── BACAAN ──
Kisah Jimat Sulaiman dan Jin Mencumbui Semua Istri Sang Nabi

Senin, 18 Oktober 2021 - 05:15 WIB
Kemudian ia memerintahkan agar peti itu dilemparkan ke dalam laut, dan setan tersebut akan tetap berada di dalam peti itu hingga hari kiamat nanti. Disebutkan bahwa nama setan itu adalah Habyaq.

As-Saddi melanjutkan kisahnya, bahwa telah ditundukkan bagi Sulaiman angin, yang sebelum itu tidak ditundukkan terhadapnya. Seperti yang disebutkan oleh firman-Nya: dan anugerahkanlah kepadaku kerajaan yang tidak dimiliki oleh seorang jua pun sesudahku, sesungguhnya Engkaulah Yang Maha Pemberi. (Shad: 35)



Memvonis Batil

Para pakar tafsir klasik dan kontemporer memvonis batilnya kisah tersebut seraya menyebutkan, kisah ini tidak lebih hanyalah isrâiliyyât (dongeng-dongeng yang dinukil dari bani Israil) yang batil.

Ibn Katsîr (w. 774 H), misalnya, dalam tafsirnya menyatakan “Allah SWT tidak menerangkan hakikat jasad yang Dia letakkan di atas kursinya. Kita mengimani bahwa Allah menguji beliau dengan meletakkan sebuah jasad di atas kursinya, dan kita tidak mengetahui tentang jasad itu?

Semua perkataan yang membicarakan tentang hal itu berasal dari cerita Israiliyyat; kita tidak mengetahui benar dan dustanya, wallahu a’lam.”

Sebagian ahli tafsir ada mengatakan bahwa yang dimaksud dengan ujian ini ialah kehilangan kerajaan Sulaiman disebabkan aib yang biasa terjadi pada manusia sehingga orang lain duduk di atas singgasananya. Yakni setelah ujian itu, beliau kembali kepada Allah Ta'ala, berdoa dan meminta ampunan-Nya, serta meminta kerajaan yang tidak patut dimiliki seorang pun setelahnya.
───
── BAGIAN DATA ──
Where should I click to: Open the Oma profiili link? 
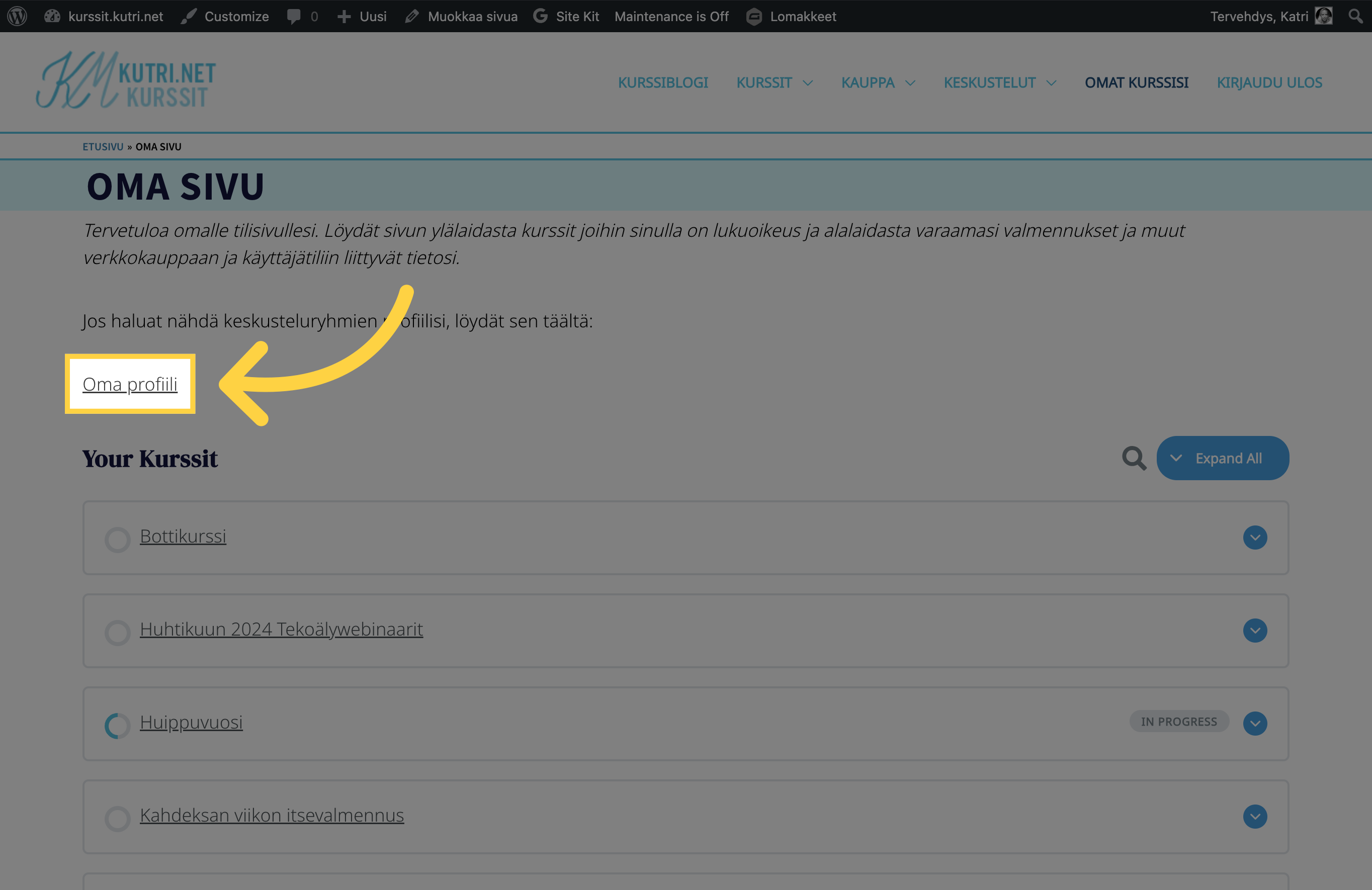pyautogui.click(x=130, y=384)
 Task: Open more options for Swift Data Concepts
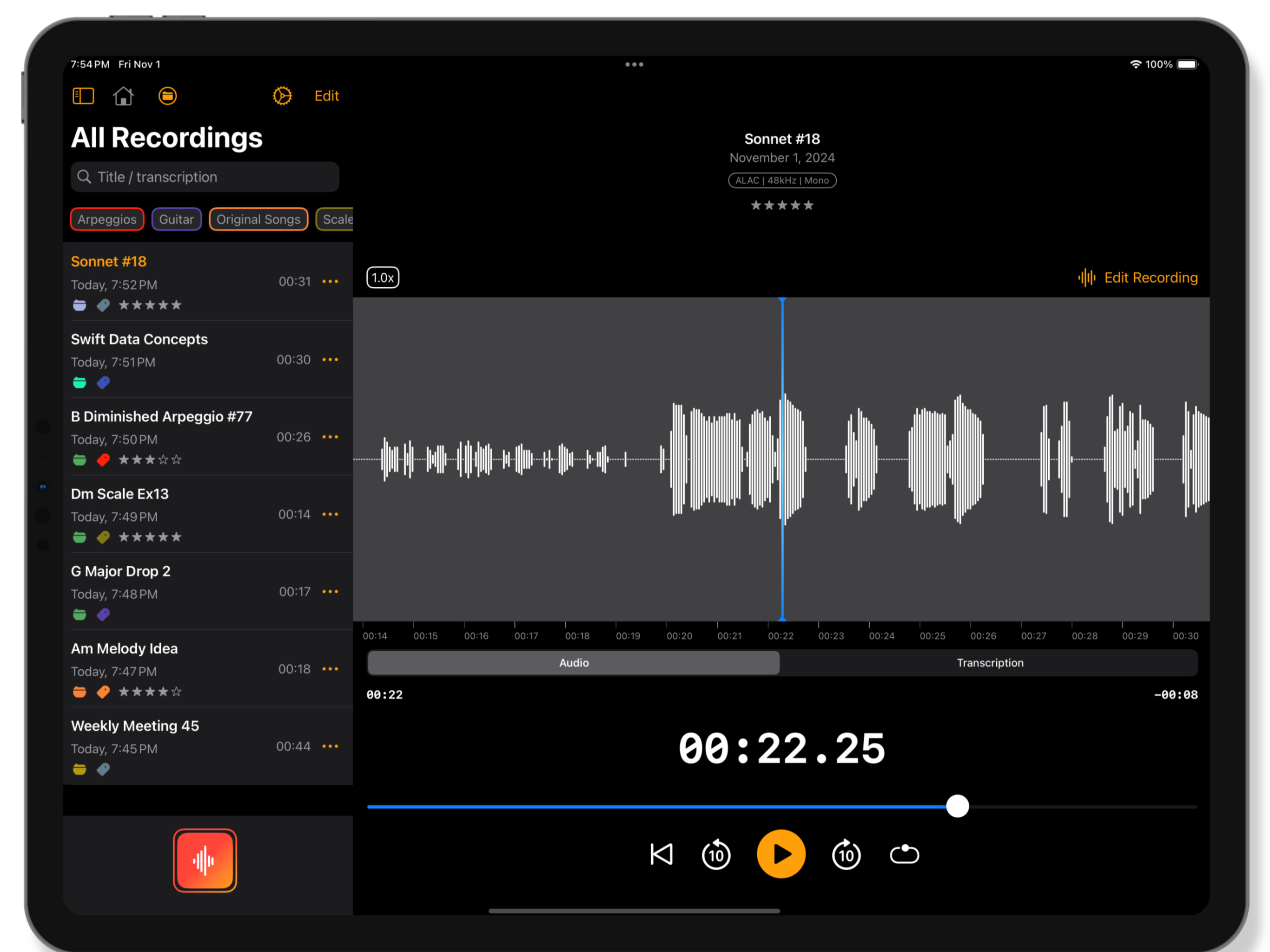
───
◆ KERJAKAN BERIKUT INI
a. Salin bagian bacaan di atas tanpa perubahan, mulai dari kata-kata "As-Saddi melanjutkan kisahnya, bahwa" dan berhenti setelah "Israil) yang batil.".
b. Tolong tentukan apakah setiap pernyataan berikut sesuai dengan bacaan di atas, lalu jawab ya atau tidak disertai kutipan persis dari bacaan yang menjadi dasarnya: (i) Peti itu diperintahkan untuk dilemparkan ke dalam laut. (ii) Ibn Katsîr menyatakan bahwa Allah SWT menerangkan hakikat jasad yang diletakkan di atas kursi Sulaiman. (iii) Setan itu disebutkan bernama Habyaq.

◆ JAWABAN
a.
As-Saddi melanjutkan kisahnya, bahwa telah ditundukkan bagi Sulaiman angin, yang sebelum itu tidak ditundukkan terhadapnya. Seperti yang disebutkan oleh firman-Nya: dan anugerahkanlah kepadaku kerajaan yang tidak dimiliki oleh seorang jua pun sesudahku, sesungguhnya Engkaulah Yang Maha Pemberi. (Shad: 35)



Memvonis Batil

Para pakar tafsir klasik dan kontemporer memvonis batilnya kisah tersebut seraya menyebutkan, kisah ini tidak lebih hanyalah isrâiliyyât (dongeng-dongeng yang dinukil dari bani Israil) yang batil.

b.
(i) Ya: "Kemudian ia memerintahkan agar peti itu dilemparkan ke dalam laut"
(ii) Tidak: "Allah SWT tidak menerangkan hakikat jasad yang Dia letakkan di atas kursinya."
(iii) Ya: "Disebutkan bahwa nama setan itu adalah Habyaq."